** What is expected **
The answer must consist of every line in the records below that contains the string "Enter".

Items from a data source
● ● ● ● ●
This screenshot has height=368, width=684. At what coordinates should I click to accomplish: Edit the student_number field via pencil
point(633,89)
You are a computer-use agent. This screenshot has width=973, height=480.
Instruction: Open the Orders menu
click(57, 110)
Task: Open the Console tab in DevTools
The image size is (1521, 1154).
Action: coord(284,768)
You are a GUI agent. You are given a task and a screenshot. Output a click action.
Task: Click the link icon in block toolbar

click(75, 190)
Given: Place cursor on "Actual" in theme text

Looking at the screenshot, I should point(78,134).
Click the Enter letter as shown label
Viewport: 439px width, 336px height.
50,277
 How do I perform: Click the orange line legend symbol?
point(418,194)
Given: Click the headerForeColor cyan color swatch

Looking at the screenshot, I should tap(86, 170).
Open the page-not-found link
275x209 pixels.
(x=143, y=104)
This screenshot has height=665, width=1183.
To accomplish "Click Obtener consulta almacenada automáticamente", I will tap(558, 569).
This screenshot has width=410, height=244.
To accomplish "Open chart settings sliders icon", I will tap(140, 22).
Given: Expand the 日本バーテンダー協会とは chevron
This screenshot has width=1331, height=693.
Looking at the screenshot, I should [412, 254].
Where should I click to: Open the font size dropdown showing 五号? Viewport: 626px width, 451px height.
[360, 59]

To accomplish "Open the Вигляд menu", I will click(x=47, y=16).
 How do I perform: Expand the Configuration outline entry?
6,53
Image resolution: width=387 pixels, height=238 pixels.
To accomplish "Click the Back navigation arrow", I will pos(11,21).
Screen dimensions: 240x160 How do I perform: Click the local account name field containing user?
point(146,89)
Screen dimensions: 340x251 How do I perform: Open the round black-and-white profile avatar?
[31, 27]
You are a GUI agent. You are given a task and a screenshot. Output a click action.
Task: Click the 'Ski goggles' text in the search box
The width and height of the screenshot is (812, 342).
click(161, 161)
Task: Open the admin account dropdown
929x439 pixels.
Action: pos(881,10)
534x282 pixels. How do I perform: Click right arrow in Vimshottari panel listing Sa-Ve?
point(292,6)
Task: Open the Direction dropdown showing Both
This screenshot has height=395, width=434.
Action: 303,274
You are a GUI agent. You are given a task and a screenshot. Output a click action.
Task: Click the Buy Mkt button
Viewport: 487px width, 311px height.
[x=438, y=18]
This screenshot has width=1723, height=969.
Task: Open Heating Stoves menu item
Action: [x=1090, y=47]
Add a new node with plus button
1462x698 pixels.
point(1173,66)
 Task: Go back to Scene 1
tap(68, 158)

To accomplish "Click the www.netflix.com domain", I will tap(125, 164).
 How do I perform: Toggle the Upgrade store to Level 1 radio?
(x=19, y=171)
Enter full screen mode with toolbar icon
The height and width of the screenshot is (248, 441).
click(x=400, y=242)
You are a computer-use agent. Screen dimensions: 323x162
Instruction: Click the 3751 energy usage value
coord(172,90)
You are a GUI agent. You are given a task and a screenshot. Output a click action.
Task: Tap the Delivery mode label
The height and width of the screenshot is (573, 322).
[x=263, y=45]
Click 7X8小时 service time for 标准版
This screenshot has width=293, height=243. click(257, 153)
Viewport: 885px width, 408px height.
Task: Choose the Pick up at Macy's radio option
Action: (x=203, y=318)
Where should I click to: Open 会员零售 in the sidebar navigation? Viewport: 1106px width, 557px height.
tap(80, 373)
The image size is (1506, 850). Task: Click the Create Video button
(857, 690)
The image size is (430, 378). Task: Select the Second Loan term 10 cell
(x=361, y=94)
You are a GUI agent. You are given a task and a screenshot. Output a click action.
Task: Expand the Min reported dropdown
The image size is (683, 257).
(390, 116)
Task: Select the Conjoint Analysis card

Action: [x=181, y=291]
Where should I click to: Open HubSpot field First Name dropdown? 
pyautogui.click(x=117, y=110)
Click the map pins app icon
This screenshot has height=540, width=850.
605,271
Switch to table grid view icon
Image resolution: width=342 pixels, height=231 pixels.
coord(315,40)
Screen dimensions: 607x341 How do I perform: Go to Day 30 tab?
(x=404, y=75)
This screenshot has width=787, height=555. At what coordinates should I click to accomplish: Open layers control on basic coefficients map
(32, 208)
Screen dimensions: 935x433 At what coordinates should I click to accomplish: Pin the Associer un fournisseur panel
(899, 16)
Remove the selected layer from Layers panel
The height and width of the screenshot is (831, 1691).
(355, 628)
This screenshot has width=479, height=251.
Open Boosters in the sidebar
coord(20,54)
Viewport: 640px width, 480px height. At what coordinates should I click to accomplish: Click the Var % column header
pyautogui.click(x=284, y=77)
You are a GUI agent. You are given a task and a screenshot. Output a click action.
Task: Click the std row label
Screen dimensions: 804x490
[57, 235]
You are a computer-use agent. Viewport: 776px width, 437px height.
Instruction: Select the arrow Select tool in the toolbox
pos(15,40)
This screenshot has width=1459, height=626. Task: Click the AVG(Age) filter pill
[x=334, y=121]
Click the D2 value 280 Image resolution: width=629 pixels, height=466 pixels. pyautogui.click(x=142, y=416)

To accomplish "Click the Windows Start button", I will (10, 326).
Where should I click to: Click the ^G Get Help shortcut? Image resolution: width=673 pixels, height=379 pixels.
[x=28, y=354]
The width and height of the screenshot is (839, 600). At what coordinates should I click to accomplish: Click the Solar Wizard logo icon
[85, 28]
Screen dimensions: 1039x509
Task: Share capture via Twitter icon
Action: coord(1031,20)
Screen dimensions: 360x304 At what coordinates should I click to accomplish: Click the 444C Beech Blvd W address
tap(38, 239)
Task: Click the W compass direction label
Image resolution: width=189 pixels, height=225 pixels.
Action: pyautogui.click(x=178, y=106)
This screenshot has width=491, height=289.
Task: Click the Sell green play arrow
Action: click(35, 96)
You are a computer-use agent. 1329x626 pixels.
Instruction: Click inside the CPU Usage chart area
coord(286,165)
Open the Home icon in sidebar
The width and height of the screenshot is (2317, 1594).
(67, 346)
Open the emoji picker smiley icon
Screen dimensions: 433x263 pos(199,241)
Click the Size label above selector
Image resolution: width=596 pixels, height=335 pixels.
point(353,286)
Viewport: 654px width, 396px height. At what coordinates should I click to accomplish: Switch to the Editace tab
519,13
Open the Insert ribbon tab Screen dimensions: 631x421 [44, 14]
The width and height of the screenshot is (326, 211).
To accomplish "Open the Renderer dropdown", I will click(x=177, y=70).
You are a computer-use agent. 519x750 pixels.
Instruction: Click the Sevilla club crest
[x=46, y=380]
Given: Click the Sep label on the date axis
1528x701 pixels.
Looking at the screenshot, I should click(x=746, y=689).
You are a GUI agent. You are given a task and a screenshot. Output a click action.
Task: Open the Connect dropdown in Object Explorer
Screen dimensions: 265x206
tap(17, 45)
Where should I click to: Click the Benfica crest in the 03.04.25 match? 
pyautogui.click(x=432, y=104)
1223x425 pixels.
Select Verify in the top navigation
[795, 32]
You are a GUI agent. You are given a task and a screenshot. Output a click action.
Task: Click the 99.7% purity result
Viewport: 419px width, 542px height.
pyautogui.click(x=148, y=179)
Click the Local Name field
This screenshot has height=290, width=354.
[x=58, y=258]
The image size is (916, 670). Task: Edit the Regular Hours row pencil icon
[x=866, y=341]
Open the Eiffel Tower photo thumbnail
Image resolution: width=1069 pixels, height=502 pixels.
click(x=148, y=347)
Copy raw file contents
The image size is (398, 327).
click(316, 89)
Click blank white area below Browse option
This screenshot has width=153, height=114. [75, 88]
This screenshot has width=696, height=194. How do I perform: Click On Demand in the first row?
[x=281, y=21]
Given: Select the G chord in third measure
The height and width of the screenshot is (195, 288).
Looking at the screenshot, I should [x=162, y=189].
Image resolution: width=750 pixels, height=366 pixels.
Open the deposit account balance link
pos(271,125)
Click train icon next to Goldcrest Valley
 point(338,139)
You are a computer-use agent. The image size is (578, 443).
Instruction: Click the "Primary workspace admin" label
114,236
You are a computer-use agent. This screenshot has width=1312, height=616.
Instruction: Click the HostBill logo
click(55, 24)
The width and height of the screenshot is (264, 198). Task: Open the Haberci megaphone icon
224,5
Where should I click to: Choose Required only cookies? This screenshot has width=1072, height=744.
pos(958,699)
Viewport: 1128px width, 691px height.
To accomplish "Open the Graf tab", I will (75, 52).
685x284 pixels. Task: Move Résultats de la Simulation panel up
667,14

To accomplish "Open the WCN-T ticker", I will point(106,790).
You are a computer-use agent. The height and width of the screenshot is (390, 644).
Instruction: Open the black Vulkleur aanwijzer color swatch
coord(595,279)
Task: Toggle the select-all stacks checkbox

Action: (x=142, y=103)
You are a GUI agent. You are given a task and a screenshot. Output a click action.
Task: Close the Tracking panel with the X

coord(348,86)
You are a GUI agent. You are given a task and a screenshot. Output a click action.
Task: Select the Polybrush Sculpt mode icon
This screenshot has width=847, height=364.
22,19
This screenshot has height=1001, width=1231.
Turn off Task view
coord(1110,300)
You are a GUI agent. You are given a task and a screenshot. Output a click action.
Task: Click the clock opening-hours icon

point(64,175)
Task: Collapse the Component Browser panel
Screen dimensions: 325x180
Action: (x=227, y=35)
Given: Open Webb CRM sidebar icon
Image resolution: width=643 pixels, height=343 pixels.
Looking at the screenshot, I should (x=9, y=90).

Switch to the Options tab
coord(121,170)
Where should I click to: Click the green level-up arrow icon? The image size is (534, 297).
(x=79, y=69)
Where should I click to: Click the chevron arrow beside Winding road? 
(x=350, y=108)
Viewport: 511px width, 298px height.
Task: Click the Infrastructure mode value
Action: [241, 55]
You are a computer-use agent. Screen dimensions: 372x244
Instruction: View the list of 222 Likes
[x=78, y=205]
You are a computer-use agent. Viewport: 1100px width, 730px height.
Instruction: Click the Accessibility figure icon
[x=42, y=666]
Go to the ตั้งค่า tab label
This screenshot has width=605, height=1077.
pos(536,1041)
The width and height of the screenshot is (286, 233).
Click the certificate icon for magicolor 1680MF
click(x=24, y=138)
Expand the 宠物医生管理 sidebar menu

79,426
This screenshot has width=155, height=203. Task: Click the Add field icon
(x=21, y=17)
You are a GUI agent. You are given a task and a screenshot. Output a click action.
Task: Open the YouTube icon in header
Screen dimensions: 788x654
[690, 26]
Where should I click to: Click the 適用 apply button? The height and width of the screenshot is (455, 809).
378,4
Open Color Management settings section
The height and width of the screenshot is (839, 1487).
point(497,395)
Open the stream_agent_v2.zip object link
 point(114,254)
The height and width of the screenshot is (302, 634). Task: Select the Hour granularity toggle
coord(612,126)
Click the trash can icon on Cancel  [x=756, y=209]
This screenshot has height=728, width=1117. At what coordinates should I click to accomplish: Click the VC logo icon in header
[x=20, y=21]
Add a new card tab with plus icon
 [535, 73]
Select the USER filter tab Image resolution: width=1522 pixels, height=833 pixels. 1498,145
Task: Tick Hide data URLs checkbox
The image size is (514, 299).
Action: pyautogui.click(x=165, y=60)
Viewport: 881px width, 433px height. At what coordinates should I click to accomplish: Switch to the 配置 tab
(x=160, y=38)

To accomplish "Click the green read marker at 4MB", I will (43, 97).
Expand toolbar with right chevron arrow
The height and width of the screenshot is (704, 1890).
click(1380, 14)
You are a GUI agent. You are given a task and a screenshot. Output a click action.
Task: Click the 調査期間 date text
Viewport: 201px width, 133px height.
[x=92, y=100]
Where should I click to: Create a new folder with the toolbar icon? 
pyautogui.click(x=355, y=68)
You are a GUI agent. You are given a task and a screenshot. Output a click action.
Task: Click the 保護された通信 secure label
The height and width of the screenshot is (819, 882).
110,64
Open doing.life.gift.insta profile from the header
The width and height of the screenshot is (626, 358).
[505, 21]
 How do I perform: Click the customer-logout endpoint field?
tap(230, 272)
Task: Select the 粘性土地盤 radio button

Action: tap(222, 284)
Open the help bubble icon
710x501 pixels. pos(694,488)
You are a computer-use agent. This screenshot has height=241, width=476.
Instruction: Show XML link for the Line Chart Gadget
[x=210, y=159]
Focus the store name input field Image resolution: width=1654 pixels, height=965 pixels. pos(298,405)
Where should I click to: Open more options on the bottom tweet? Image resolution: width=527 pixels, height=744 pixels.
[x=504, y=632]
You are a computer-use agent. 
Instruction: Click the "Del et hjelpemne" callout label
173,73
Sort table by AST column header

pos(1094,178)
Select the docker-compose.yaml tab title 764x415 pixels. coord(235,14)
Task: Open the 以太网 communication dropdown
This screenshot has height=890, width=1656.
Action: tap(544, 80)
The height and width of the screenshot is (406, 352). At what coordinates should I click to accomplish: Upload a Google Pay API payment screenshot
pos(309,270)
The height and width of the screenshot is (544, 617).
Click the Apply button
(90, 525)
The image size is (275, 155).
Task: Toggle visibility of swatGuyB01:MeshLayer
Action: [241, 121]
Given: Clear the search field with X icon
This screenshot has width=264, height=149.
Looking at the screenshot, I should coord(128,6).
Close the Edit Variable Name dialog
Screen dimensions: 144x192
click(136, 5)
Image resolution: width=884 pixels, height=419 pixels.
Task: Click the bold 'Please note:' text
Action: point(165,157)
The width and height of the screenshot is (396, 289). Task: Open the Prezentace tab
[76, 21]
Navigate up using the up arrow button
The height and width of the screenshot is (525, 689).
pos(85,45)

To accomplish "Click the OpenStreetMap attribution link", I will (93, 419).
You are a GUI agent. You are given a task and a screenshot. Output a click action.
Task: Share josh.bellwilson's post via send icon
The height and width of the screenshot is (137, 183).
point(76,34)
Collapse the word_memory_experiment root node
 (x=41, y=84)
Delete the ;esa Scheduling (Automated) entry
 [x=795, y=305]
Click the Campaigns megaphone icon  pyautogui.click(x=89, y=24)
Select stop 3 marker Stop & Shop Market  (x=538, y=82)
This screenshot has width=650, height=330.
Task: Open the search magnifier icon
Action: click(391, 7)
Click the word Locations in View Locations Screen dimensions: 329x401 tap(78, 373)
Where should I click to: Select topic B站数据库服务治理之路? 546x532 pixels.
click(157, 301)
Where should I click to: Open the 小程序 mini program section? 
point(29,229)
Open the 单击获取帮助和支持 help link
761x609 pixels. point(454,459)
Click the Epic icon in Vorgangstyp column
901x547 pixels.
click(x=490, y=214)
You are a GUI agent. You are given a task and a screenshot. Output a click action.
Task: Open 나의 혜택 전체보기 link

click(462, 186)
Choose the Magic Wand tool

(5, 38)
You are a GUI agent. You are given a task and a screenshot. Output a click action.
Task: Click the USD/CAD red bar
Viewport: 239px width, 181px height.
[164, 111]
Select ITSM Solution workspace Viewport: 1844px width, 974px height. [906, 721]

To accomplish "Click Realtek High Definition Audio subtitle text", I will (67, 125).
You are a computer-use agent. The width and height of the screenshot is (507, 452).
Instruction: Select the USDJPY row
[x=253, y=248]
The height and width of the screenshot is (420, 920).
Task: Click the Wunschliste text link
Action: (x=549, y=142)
● ● ● ● ●
** Output for this exercise **
Click the Enter letter as shown label
Enter full screen mode with toolbar icon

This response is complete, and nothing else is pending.